More chance of winning the lottery than seeing a merger

It is an article invariably met with a deafening silence. This, we comfort ourselves, is because the subject has been off the radar for so long that those who oppose it will do nothing to prolong the debate. Those who support it, we argue, would see any campaign as futile.

Last week, all that changed when we revealed the ICAEW, CIMA and CIPFA were in merger talks. As you can see from the Letters page opposite, the response was ferocious.

We welcome the news that a merger is back on the agenda, even though it is not a proposal to create a single body. Just to reiterate our position: though we would favour a single UK institute body, this is only a marginal preference over a reduction in the number of bodies to two or three. What makes no sense is the status quo. Having six institutes under the CCAB umbrella only dilutes accountancy’s voice at the top table of UK plc and in Whitehall.

But welcome as these talks are, it is unlikely they will bear fruit. The ICAEW’s 125,000 members have never shown much respect for equivalence between their own qualification and those of other institutes.

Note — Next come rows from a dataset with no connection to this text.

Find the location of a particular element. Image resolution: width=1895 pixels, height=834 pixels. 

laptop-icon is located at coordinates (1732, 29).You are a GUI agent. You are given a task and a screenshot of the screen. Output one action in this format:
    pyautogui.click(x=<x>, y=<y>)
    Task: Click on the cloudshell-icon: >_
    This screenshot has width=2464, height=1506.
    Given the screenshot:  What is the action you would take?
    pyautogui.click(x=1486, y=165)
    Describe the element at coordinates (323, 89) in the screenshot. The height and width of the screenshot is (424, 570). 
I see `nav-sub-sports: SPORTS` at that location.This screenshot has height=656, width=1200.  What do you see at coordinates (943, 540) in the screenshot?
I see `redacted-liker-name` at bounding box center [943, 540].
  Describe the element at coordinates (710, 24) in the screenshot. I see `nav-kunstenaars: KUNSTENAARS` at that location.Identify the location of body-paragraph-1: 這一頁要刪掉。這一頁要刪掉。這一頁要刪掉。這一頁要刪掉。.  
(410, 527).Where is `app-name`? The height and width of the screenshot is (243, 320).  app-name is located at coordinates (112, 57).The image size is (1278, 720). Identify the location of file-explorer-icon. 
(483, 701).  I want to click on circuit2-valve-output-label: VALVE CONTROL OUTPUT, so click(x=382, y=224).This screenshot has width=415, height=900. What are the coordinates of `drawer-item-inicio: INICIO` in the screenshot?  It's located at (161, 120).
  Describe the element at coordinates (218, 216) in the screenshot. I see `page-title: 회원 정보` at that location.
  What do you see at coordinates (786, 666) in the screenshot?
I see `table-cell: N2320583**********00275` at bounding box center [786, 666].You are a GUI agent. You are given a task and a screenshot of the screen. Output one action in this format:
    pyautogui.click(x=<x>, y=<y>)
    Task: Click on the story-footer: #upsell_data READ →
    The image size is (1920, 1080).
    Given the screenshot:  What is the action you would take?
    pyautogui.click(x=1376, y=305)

It’s not just the reluctance of ICAEW members that has prevented past mergers. In 1994, KPMG partner David Bishop drew up a plan for rationalisation that was probably the most significant merger attempt of the last 50 years. It failed. A proposal to pull a merger of the ICAEW and CIMA from those ashes went the same way as the earlier proposed mergers of the ICAEW and CIPFA and the ICAEW and ICAS.

A few years later in 1998, ACCA launched a high-profile campaign designed to woo members of CIMA and CIPFA. Unfortunately they were having none of what was a hostile takeover bid in all but name.

Will lessons be learned from the past? Probably not. The positions of the protagonists have changed little.

With significantly fewer members than all the other UK-wide institutes, CIPFA wants a merger. And with stagnant student numbers it probably needs one.

For the ICAEW and CIMA it’s a different story. CIMA is doing very nicely in terms of membership and student number growth and, as one wag remarked last week: ‘The only way the ICAEW’s membership would support a merger is if the institute council came out against it.’